Some trans-acting repressive factors are known to recruit HDACs to DNA independently of MBD proteins or DNA methylation (16–18). Early studies with Moloney murine leukemia virus (MMLV) identified a number of repressive cis-acting elements in the LTR and untranslated region of the virus (19). These include binding sites for the embryonal LTR-binding protein (20) and the YY1 nuclear factor, the latter of which is known to associate with HDAC-containing transcriptional co-repressor complexes (18). Although the newer generation MSCV retroviral vector investigated in this study lacks many of the known cis-acting repressive elements present in MMLV (21), it remains sensitive to transcriptional silencing in ES cells and hematopoietic stem cells (HSC) (2, 3, 22) and has been shown to harbor repressive cis-acting sequences in the LTR and untranslated region (23).

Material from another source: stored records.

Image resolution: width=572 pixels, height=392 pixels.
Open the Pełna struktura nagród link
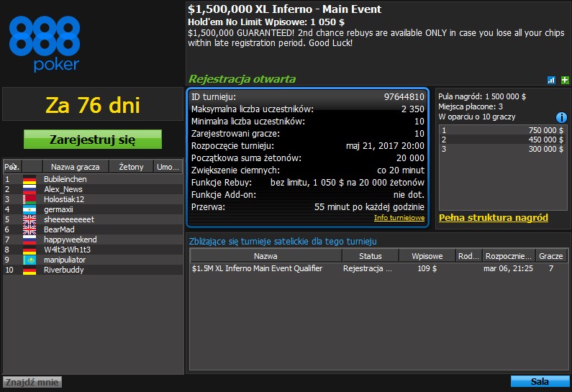(x=493, y=217)
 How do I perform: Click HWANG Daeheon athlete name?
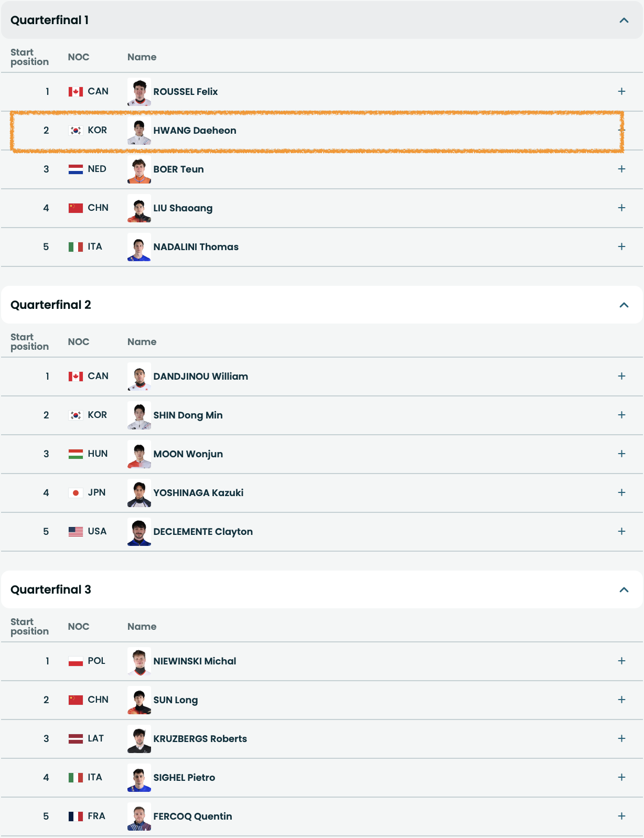[x=195, y=131]
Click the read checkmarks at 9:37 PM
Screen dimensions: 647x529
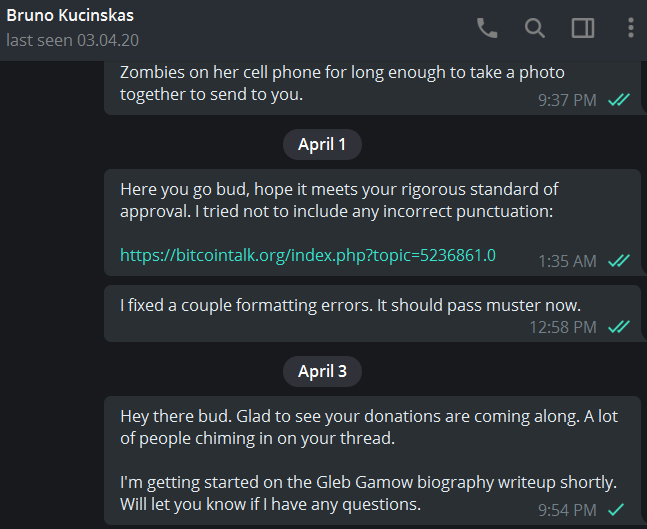(x=619, y=100)
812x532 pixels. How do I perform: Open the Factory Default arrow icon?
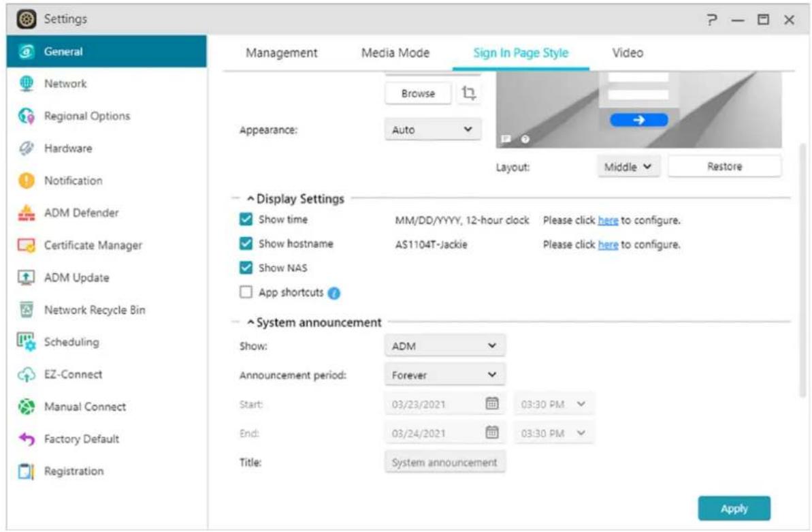click(x=21, y=439)
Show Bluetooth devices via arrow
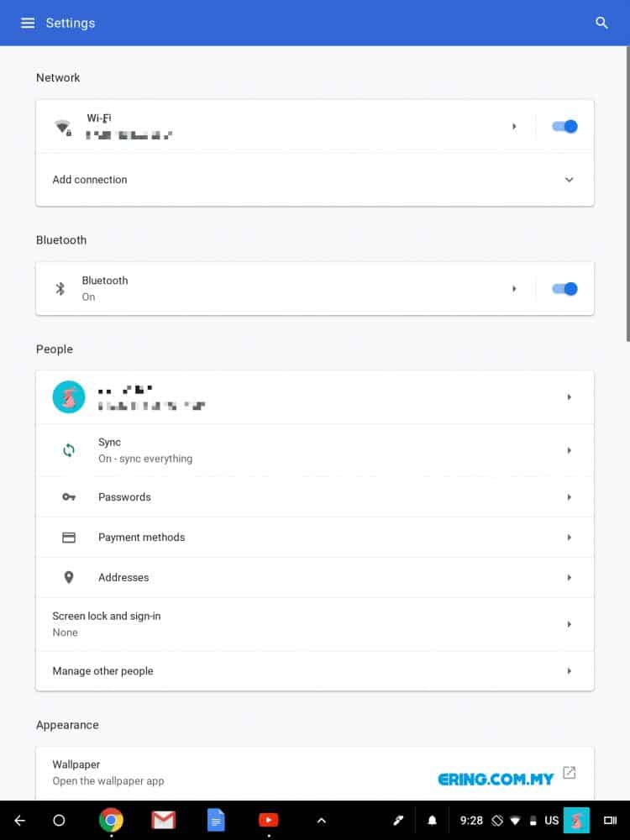630x840 pixels. (514, 289)
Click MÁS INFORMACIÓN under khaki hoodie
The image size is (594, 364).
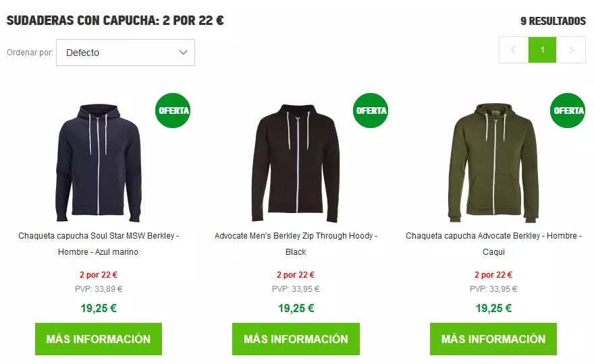click(x=493, y=339)
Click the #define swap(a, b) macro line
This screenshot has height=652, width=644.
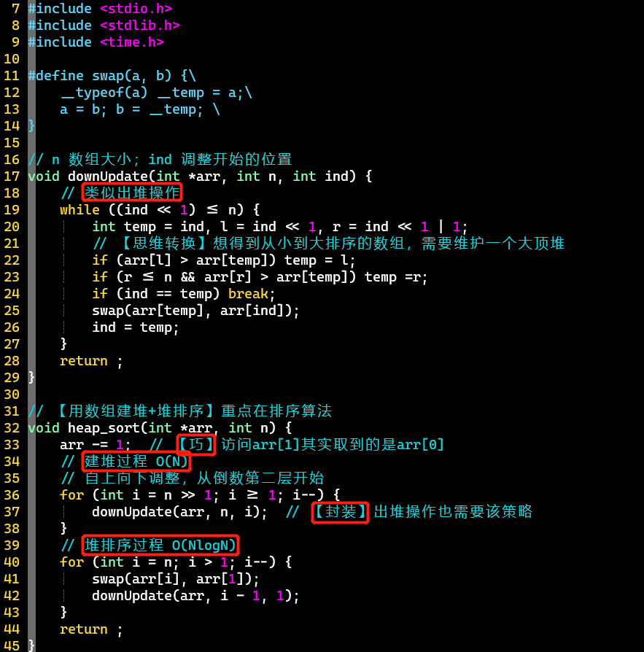pyautogui.click(x=112, y=76)
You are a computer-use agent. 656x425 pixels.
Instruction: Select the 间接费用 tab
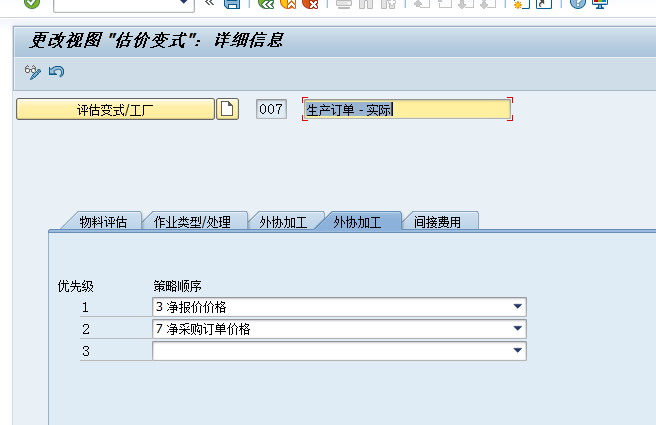tap(437, 222)
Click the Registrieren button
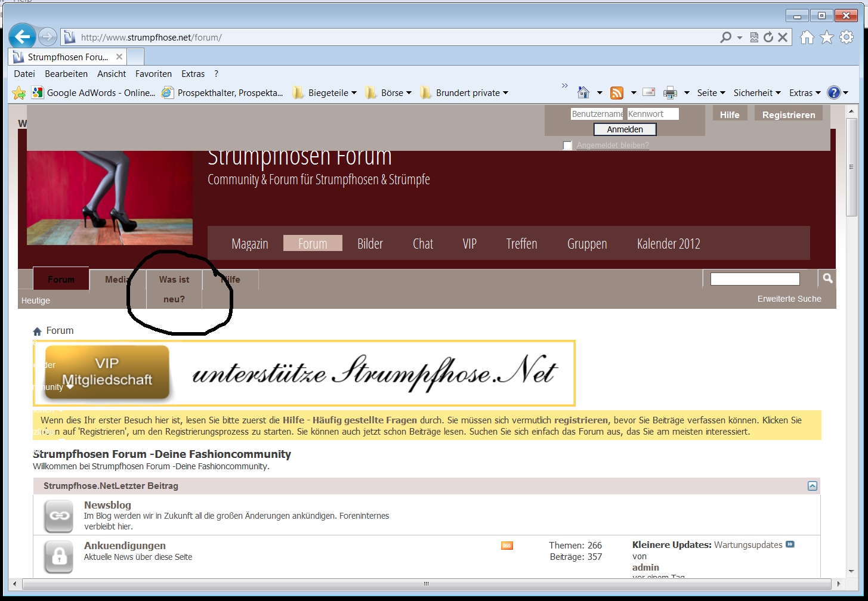The height and width of the screenshot is (601, 868). pos(788,114)
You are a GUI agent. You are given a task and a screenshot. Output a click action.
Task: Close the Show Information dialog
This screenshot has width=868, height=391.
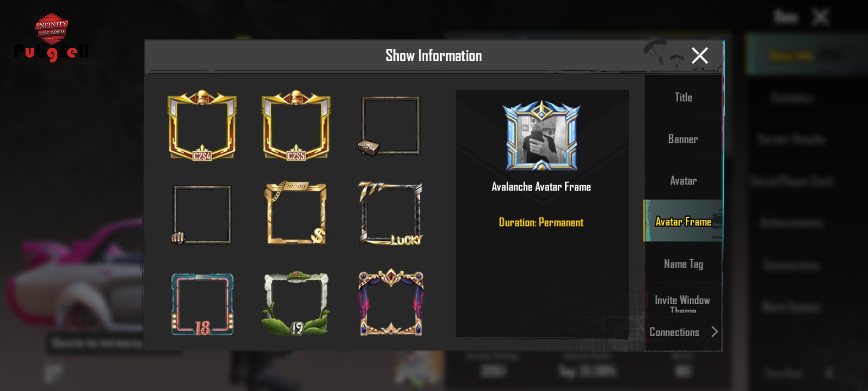pyautogui.click(x=700, y=55)

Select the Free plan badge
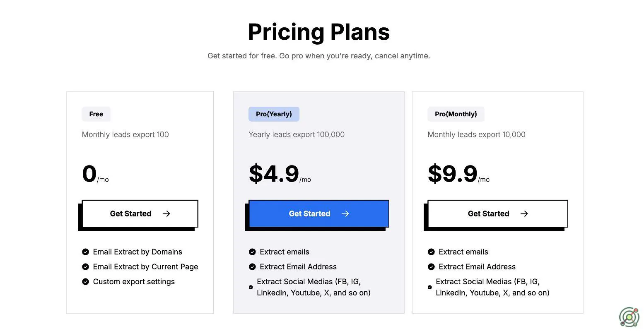tap(96, 114)
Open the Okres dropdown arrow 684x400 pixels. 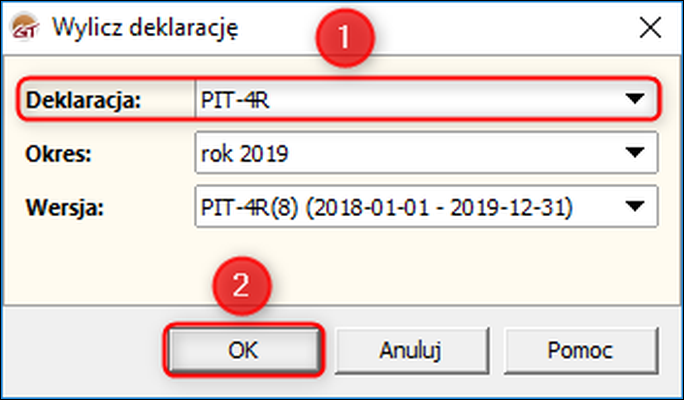pyautogui.click(x=635, y=153)
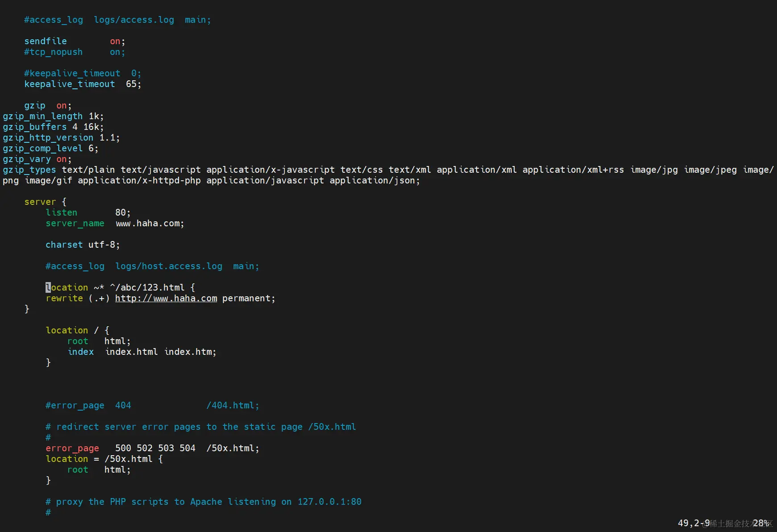Click 'index index.html index.htm;' line
The height and width of the screenshot is (532, 777).
click(142, 352)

Repressive effects of DNA methylation have been reported to be most potent when located within or near promoter regions (24, 25). In the MSCV LTR, two major clusters of six and seven CpG dinucleotides are located within proximity of each other, one completely within the U3 region and the other directly overlapping the transcription initiation site in the R region. To directly determine the contribution of DNA methylation in the promoter region of the LTR to retroviral silencing, we mutated the CpGs in each of these clusters independently or in toto and assessed effects of the mutations on silencing of MSCV expression in murine ES cells. An analysis of numerous single copy proviral integrants showed that mutation of CpGs in both clusters eliminated proviral integrants that were completely silenced, thus defining the promoter region CpGs as a repressive element in ES cells. Irrespective of the presence of CpGs in the mutated promoter region, many of the integrants exhibited variegated expression, which is defined by expression (or silencing) of provirus in a fraction of cells within a clonal population. Unlike completely silenced integrants, the variegated phenotype was shown to reflect a reversible transient state of silencing. However, similar to completely silenced clones, the frequency of silencing within each variegated clonal population was stable over time and an apparent property of the genomic site of integration. Treatment with 5-azadC delayed the kinetics of establishing the silenced proviral state but resulted in only modest, if any, reactivation of completely silenced or variegated clones at late times post-transduction. These results are direct evidence for a causal contribution of DNA methylation in the LTR to retroviral silencing and suggest distinct mechanisms for establishment and maintenance of the silenced state.

	EXPERIMENTAL PROCEDURES

TOP ABSTRACT INTRODUCTION EXPERIMENTAL PROCEDURES RESULTS DISCUSSION REFERENCES

 
Retroviral Vectors—The green fluorescent protein (GFP) coding sequence optimized for human codon usage (26) was inserted into the MSCV retroviral vector (21) in place of the phosphoglycerate kinase-neomycin cassette. For introducing the CpG mutations into the 3'-LTR, PCR was used to amplify the XbaI-SacI and XbaI-KpnI restriction fragments using a common 5' primer spanning the XbaI site and 3' primers containing the U3 and R region mutations spanning the SacI and KpnI sites, respectively. Amplified fragments containing the mutations were ligated in place of their corresponding wild-type restriction fragments in the 3'-LTR. Mutations in the R region were introduced into both 3'- and 5'-LTRs. During retroviral reverse transcription, the sequence of the 3'-U3 region is copied to the 5'-LTR, whereas the 5'-R region sequence may be derived from either 5'- or 3'-R regions or both. Confirmation of CpG mutations in the 5'-LTRs of integrated provirus was confirmed by DNA sequencing of PCR-amplified provirus (data not shown).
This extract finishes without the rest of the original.